# Walking/Running Information



## Tiger Lily 03

For the many WISH members who have been looking for Walking/Running Information there is valuable information contained in the link here:

Walking/Running Info Websites 

Keep on keepin' on!

There are helpful points included that would benefit all WISH members.

I thought I would also add that on the events side of WISH you can find much information on how to get started walking/running. Feel free to step over there.


----------



## momhmmx2

Thanks for the info!  My favorite site is www.runkeeper.com.   They have an app for my phone too.  It let's you set custom intervals to remind you when to walk/run when working out.

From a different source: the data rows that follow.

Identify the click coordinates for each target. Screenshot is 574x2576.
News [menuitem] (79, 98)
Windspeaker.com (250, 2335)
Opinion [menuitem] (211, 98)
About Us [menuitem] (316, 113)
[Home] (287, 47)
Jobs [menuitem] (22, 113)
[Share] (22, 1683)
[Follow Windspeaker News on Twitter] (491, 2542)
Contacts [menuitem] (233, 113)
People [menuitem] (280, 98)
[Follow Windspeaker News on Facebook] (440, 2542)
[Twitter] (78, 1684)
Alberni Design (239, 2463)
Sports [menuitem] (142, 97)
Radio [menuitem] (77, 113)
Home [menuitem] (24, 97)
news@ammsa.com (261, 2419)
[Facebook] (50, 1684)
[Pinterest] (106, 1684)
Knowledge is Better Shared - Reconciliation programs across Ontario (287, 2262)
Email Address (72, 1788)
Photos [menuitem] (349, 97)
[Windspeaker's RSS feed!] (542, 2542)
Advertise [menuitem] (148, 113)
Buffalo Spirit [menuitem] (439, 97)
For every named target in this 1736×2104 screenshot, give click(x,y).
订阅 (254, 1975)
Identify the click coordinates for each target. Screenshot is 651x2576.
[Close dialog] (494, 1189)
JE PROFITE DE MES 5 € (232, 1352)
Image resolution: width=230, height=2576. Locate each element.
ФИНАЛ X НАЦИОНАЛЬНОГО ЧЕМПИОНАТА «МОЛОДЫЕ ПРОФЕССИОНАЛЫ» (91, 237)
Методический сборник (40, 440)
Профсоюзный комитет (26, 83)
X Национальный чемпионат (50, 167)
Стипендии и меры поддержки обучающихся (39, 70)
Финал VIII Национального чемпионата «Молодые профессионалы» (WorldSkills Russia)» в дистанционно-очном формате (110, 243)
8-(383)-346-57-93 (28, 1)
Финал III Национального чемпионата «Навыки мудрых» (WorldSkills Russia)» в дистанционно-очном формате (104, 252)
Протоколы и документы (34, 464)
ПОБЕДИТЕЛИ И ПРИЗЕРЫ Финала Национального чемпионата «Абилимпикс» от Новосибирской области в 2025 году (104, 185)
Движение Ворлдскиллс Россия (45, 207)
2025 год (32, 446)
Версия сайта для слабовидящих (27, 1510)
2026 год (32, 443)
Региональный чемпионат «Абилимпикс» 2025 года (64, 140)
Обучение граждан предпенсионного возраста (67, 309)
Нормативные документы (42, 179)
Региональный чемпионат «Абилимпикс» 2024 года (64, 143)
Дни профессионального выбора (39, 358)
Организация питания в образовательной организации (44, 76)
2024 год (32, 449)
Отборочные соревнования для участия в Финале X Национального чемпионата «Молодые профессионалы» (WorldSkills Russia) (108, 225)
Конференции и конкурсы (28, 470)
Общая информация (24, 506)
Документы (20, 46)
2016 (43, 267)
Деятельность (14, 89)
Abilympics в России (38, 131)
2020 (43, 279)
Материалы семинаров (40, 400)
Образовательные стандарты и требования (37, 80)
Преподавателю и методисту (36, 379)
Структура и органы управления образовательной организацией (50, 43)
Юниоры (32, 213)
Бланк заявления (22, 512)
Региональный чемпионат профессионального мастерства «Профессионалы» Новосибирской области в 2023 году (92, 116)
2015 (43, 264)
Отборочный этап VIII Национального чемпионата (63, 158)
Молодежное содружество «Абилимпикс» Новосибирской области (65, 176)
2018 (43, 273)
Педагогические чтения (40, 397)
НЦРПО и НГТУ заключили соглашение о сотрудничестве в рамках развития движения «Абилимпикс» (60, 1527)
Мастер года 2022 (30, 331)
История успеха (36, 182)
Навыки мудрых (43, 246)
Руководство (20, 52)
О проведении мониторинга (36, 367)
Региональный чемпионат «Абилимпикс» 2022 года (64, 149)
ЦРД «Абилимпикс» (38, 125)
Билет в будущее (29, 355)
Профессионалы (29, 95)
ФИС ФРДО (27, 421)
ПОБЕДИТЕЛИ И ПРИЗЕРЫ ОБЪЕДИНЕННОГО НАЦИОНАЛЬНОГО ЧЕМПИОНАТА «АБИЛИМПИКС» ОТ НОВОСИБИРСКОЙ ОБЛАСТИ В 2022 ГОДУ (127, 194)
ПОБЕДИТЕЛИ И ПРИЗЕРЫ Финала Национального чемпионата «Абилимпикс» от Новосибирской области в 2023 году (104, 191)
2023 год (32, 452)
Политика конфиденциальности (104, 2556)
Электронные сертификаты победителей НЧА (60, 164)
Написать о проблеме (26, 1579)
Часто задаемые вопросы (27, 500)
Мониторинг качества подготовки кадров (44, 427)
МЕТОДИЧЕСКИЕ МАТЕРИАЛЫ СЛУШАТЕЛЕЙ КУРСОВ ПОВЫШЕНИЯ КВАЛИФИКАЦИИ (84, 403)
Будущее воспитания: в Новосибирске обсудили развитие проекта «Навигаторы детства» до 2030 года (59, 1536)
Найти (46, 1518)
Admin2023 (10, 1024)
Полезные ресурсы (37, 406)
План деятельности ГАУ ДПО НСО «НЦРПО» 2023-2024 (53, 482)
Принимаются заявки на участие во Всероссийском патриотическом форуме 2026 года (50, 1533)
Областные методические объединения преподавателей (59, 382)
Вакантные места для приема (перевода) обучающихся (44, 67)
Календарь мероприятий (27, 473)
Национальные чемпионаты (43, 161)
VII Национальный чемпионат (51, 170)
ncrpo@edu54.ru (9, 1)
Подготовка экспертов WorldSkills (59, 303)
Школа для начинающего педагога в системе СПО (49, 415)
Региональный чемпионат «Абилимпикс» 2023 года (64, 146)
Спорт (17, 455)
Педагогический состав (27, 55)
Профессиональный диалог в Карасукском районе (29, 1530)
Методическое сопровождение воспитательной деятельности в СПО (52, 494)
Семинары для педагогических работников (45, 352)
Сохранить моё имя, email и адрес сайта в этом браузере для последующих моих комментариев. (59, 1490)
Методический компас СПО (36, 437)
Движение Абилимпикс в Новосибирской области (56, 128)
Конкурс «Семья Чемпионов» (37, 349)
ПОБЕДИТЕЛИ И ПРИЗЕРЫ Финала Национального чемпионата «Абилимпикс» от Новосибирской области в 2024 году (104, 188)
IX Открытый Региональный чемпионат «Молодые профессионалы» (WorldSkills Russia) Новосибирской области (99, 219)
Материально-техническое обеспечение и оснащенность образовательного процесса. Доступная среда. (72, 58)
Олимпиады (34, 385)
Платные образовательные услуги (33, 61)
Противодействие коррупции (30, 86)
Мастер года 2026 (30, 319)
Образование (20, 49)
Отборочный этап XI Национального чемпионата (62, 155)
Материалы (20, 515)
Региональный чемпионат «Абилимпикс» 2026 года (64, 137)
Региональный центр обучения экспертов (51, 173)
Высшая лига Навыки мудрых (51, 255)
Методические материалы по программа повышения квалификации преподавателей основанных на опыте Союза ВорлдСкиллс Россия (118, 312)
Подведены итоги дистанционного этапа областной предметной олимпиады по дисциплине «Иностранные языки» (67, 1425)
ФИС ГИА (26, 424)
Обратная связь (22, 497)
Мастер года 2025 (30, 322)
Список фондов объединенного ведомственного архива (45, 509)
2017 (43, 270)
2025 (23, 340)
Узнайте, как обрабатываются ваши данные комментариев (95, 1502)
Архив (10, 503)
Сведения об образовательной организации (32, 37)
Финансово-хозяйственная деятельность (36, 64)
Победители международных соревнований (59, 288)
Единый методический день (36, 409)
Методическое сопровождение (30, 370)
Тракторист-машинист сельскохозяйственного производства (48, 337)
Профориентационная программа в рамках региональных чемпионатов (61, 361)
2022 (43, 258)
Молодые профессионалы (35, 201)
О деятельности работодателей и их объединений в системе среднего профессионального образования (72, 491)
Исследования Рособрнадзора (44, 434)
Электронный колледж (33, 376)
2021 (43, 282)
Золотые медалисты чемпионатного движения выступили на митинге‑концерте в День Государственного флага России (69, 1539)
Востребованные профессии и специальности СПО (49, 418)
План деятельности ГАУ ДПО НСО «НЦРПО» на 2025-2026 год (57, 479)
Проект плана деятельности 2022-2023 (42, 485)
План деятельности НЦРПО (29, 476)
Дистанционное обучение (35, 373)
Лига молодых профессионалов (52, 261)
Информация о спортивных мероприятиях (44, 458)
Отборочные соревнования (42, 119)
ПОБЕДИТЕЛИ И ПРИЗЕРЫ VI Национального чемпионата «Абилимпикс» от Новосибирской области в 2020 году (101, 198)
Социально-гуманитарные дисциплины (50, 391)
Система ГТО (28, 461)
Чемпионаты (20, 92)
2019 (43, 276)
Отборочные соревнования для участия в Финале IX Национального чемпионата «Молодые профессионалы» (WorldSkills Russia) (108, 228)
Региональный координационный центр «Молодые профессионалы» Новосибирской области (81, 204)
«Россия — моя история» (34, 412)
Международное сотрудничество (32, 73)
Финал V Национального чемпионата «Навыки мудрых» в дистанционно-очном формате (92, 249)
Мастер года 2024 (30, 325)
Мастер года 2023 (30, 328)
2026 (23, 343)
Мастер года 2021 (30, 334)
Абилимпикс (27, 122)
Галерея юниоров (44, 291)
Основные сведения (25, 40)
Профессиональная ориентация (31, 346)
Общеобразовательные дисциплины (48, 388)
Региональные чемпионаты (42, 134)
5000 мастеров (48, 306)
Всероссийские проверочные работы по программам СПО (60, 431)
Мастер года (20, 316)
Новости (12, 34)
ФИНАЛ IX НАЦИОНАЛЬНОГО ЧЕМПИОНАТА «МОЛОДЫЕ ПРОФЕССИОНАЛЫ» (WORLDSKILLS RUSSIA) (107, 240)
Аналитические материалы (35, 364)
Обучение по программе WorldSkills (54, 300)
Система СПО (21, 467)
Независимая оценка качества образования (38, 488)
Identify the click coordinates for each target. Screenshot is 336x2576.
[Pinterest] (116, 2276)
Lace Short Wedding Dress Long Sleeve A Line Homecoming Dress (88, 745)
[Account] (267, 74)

Keeps track of GPS via phone.  They have also partnered with Jeff Galloway and you can buy his custom training programs for 5k,1/2 and fulls with all fitness levels.  I'm currently doing the 1/2 for beginners by Jeff.  It is a 24 week program easy to follow both online and via the app.


----------



## jsherry

thanks for valued info
 i just how i can be consistent in jogging . i am not so much committed  guy but i want i want to improve my stamina.

Thanks .


----------



## JLBoyer

Thanks


----------



## Grendalynn

I love runkeeper!The App on my iphone is awesome for tracking results, personal bests, music play lists and all kinds of great feedback!


----------